Modulating Intrafollicular Hormonal Milieu in Controlled Ovarian Stimulation: Insights From PPAR Expression in Human Granulosa Cells

Controlled ovarian stimulation (COS) leading to ovulation of multiple follicles is a crucial aspect of biomedical infertility care. Nevertheless, biomarkers useful for COS management are still lacking. Peroxisome proliferator-activated receptors (PPARs) are nuclear hormone receptors relevant to steroid metabolism in granulosa cells (GCs). We investigated whether PPARs and their steroidogenic targets were differentially expressed in GCs differentiated under different recombinant or urinary gonadotropin preparations. GCs from women subjected to COS with r-hFSH, r-hFSH/r-hLH, or hMG-HP were processed to assess expression of PPARα, PPARβ/δ, PPARγ, and steroidogenic enzymes under PPAR modulation. As an evidence of their activation, all PPAR isotypes with their coactivators, the retinoic-X-receptors (RXRs), localized in the nucleus.

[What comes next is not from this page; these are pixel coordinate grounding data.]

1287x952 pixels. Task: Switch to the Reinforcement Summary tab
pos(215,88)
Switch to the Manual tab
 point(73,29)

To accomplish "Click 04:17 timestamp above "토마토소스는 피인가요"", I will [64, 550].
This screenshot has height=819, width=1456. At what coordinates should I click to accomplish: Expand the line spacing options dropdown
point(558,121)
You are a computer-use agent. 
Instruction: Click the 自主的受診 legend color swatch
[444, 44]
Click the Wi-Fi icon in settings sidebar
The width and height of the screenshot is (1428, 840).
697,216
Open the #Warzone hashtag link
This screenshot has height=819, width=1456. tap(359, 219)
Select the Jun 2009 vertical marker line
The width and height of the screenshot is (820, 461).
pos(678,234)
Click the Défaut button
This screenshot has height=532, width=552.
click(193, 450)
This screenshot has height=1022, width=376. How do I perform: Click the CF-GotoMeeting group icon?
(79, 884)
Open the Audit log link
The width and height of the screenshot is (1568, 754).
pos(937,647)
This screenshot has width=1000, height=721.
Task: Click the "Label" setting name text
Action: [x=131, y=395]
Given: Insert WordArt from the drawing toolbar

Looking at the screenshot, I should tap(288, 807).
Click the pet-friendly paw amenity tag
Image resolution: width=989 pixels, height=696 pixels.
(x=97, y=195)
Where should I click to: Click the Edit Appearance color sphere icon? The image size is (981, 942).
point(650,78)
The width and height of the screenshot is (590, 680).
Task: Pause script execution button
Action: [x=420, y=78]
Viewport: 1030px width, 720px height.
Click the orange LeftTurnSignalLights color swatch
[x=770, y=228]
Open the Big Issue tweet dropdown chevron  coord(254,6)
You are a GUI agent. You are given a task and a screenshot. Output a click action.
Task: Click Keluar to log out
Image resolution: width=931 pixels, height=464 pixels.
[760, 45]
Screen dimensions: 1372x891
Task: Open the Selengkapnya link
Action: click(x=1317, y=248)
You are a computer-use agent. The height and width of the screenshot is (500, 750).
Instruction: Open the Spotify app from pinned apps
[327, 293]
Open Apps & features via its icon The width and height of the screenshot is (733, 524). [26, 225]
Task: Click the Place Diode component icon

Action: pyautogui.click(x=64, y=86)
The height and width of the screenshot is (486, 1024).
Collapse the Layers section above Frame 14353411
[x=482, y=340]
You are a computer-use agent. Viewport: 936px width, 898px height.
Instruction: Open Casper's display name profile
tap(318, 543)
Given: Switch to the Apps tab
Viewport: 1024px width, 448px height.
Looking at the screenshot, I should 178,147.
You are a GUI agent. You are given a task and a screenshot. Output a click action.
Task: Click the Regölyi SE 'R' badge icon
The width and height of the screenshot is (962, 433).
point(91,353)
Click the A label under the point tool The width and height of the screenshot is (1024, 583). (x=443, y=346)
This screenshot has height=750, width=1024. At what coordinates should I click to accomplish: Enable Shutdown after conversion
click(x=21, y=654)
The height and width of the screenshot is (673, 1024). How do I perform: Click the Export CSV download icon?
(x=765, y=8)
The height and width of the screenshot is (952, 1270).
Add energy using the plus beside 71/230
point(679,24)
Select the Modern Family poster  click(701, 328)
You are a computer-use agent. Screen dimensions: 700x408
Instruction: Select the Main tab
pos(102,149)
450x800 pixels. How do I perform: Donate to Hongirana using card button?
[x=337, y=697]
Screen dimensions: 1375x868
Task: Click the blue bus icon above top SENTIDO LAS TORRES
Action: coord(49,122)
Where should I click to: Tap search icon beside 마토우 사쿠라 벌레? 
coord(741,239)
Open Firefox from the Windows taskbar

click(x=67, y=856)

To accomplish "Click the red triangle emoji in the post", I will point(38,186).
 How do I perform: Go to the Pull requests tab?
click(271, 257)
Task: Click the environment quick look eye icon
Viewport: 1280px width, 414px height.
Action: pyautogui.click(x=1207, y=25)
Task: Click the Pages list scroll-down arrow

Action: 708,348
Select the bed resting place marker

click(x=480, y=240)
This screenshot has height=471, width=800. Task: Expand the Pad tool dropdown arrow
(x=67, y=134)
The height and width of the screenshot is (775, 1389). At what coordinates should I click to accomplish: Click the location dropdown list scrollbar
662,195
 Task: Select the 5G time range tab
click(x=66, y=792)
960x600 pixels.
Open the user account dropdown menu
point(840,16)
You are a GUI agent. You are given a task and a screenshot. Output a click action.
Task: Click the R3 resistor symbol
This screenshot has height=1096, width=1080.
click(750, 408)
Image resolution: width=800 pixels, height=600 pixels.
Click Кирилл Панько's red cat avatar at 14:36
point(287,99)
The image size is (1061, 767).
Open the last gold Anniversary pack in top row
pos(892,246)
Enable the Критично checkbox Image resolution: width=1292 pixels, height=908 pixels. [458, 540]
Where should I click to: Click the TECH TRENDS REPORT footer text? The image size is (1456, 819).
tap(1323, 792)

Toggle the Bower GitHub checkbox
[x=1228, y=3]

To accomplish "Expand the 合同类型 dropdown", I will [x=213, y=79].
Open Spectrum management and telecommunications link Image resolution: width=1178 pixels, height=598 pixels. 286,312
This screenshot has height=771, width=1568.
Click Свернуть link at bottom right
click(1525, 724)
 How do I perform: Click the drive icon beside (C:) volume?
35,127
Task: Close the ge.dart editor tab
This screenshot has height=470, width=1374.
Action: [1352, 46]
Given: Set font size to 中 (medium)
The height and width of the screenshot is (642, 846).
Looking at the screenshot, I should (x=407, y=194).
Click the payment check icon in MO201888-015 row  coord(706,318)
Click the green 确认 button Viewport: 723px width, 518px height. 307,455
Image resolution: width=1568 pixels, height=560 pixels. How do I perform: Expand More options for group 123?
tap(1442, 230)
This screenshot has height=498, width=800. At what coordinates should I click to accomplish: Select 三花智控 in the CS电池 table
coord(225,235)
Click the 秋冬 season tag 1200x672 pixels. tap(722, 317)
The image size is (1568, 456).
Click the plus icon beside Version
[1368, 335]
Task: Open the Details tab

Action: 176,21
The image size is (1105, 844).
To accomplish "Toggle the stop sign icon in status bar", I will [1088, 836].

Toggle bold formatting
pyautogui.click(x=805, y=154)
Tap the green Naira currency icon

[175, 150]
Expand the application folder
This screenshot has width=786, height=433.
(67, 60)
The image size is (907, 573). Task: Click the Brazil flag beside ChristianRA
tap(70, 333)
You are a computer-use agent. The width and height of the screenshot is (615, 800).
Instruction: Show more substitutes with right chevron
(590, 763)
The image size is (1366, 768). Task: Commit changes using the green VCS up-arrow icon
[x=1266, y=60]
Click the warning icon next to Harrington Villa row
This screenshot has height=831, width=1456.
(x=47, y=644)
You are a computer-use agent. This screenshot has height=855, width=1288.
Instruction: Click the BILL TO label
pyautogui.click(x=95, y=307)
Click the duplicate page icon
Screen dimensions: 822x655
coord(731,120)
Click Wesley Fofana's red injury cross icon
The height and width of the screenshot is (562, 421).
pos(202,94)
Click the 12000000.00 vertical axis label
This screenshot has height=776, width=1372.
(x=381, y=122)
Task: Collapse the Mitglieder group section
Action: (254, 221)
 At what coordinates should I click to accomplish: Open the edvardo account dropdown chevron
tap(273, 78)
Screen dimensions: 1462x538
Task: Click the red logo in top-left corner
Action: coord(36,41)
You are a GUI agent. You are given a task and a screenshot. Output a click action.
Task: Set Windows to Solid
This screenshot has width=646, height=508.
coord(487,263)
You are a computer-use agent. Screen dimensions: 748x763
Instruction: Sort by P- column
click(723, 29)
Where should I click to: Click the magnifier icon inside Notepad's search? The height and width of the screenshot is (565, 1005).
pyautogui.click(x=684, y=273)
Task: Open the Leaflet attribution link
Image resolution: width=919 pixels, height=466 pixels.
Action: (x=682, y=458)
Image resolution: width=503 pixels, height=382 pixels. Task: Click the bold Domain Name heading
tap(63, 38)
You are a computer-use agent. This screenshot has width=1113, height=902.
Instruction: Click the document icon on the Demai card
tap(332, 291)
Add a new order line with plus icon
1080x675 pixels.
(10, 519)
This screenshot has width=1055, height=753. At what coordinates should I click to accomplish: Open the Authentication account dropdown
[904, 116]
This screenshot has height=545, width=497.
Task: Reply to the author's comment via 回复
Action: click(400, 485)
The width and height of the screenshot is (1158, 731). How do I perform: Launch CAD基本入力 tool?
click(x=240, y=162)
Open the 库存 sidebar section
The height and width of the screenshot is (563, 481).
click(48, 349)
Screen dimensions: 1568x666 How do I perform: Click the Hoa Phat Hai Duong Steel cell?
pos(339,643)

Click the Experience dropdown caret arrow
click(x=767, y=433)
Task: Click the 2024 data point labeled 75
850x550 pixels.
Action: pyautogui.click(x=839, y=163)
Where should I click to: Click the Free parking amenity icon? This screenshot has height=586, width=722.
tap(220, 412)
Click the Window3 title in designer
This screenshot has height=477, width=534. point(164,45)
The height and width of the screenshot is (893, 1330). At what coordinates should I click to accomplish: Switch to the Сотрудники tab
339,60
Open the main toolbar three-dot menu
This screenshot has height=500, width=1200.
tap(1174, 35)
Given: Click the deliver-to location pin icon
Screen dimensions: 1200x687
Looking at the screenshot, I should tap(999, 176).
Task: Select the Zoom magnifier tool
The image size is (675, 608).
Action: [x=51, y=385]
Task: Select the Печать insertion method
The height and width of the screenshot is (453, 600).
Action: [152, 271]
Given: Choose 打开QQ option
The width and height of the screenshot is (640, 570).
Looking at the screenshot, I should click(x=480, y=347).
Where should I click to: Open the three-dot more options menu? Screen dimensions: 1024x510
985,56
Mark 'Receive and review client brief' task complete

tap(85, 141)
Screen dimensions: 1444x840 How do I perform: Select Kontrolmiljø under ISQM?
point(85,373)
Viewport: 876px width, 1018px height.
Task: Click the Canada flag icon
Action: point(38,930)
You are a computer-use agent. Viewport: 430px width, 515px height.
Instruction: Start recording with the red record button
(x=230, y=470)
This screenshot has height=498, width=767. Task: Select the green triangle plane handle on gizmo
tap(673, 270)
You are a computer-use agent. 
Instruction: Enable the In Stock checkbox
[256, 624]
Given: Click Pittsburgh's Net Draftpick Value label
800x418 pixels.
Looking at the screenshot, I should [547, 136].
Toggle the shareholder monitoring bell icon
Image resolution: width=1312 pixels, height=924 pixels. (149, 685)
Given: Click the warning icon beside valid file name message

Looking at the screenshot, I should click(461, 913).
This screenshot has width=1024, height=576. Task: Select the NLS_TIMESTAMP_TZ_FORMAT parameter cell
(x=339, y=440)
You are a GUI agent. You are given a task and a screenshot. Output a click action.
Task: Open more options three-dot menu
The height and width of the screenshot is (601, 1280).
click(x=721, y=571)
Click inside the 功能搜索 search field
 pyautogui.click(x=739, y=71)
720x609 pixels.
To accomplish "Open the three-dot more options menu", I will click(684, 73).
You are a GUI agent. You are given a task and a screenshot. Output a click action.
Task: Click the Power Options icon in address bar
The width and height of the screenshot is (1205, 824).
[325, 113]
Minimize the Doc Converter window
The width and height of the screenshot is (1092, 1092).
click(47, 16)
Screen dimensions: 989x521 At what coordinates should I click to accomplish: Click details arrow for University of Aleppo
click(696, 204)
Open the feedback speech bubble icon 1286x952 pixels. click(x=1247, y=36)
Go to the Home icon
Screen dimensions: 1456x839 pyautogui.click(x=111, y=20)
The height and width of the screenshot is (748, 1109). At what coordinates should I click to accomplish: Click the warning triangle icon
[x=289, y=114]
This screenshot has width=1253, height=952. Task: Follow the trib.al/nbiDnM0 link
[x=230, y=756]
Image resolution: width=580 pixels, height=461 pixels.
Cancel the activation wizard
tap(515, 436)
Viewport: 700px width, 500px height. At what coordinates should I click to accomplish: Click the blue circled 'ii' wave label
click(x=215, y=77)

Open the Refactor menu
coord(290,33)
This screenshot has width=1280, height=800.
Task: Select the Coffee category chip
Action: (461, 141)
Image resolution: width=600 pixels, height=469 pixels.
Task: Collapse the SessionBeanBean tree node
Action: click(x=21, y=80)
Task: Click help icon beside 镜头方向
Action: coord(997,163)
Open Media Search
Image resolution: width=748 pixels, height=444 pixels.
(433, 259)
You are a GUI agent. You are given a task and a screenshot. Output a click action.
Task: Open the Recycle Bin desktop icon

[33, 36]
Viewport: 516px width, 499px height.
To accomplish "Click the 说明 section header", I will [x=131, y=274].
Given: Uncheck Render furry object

When GCs from r-hFSH/r-hLH group were compared with r-hFSH, a significant reduction of PPARα protein was observed. By contrast, an increase of PPARβ/δ at both protein and mRNA levels along with that of PPARγ protein were detected. The steroidogenic enzymes 17βHSD IV, 3βHSD II, and HMG-CoA red were downregulated in the r-hFSH/r-hLH group in comparison to r-hFSH unlike CYP19A1 that remained unchanged. In GCs from urinary FSH-LH stimulation (hMG-HP), PPARα was more expressed in comparison with r-hFSH/r-hLH group. Likewise, 3βHSD II and 17βHSD IV were increased suggesting that hMG-HP partially mimicked r-hFSH/r-hLH effects. In summary, transcript analysis associated to protein investigation revealed differential effects of COS protocols on PPARs and their steroidogenic targets in relation to LH and gonadotropin source. These observations candidate PPARs as new biomarkers of follicle competence opening new hypotheses on COS effects on ovarian physiology.